To fix this I had to give the following permissions for the AAD directory to the AzureServicePrincipal Run As Account:
Windows Azure Active Directory (AAD)
Application Permissions
· Read/Write directory data
· Read directory data
Delegated Permissions
· Read directory data
· Read all users’ full profiles
· Read all users’ basic profiles
Microsoft Graph
App Permissions
· Read directory data
In your runbook code you will typically have
# Authenticate to Azure resources
$connectionName = “AzureRunAsConnection”
# Get the connection “AzureRunAsConnection “
$servicePrincipalConnection = Get-AutomationConnection -Name $connectionName
“Logging in to Azure…”
Login-AzureRmAccount `
-ServicePrincipal `
-TenantId $servicePrincipalConnection.TenantId `
-ApplicationId $servicePrincipalConnection.ApplicationId `
-CertificateThumbprint $servicePrincipalConnection.CertificateThumbprint
You may have a some differences like the connection variable and the name of the runasconnection. The point here is that the runas connection is what needs to have the proper permissions. You can find this account here to get the name and ApplicationID:
To give the permissions go to Azure Active Directory>the directory you are using in this automation>App registrations>and search based on the ApplicationID. Don’t forget to select All apps in the drop down.
Click on Add first and add the AAD and then Microsoft Graph permissions.
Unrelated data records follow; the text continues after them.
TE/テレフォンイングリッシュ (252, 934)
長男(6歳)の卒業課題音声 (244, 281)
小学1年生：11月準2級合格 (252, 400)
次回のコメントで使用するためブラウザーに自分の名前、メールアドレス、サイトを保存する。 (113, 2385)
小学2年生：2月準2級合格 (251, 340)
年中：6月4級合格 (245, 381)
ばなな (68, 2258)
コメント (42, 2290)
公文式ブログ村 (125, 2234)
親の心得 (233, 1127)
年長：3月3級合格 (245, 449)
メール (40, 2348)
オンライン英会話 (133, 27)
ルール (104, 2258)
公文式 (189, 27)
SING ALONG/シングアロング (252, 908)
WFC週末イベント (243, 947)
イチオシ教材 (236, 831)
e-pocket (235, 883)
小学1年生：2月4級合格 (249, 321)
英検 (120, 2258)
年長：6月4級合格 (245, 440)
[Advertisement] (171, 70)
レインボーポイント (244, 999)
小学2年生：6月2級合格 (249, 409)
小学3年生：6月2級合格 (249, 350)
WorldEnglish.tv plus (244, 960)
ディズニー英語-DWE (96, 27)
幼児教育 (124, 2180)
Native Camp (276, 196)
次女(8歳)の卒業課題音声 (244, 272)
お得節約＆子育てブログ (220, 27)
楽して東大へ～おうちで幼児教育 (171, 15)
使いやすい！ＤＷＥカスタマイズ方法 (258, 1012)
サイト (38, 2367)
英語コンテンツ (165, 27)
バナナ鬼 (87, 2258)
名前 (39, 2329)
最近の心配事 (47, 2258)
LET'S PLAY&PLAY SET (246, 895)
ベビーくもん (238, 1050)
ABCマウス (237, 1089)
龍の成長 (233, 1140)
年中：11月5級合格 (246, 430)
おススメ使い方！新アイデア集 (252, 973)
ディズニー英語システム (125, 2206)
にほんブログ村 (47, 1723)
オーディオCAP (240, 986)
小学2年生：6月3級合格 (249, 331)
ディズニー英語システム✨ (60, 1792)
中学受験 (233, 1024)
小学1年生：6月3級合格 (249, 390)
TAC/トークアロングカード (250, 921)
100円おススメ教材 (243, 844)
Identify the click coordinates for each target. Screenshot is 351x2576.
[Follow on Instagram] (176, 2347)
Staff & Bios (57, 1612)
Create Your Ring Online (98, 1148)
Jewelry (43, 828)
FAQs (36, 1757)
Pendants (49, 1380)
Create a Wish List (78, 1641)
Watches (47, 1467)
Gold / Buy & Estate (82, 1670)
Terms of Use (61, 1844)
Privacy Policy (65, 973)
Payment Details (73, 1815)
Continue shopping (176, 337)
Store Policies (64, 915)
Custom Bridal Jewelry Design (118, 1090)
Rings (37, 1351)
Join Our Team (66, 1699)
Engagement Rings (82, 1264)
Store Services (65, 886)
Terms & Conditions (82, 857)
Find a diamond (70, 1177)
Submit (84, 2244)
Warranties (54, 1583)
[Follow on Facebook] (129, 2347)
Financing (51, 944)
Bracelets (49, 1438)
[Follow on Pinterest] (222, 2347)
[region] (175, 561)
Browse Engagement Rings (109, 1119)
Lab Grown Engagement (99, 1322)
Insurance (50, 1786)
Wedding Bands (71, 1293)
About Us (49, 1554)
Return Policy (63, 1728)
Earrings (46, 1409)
After you add the proper permissions make sure you click on Grant Permissions. The permissions are not actually applied until you do this. Once you click on Grant permissions you will see the prompt shown in the screenshot. Click Yes.
Verify the permissions have been added properly. In AAD go to All applications>select All applications. Find your service principle application.
Click on the service principle applications permissions.
Verify the AAD and graph permissions are listed. If the AAD and graph permissions are listed then the runbook should be good to go.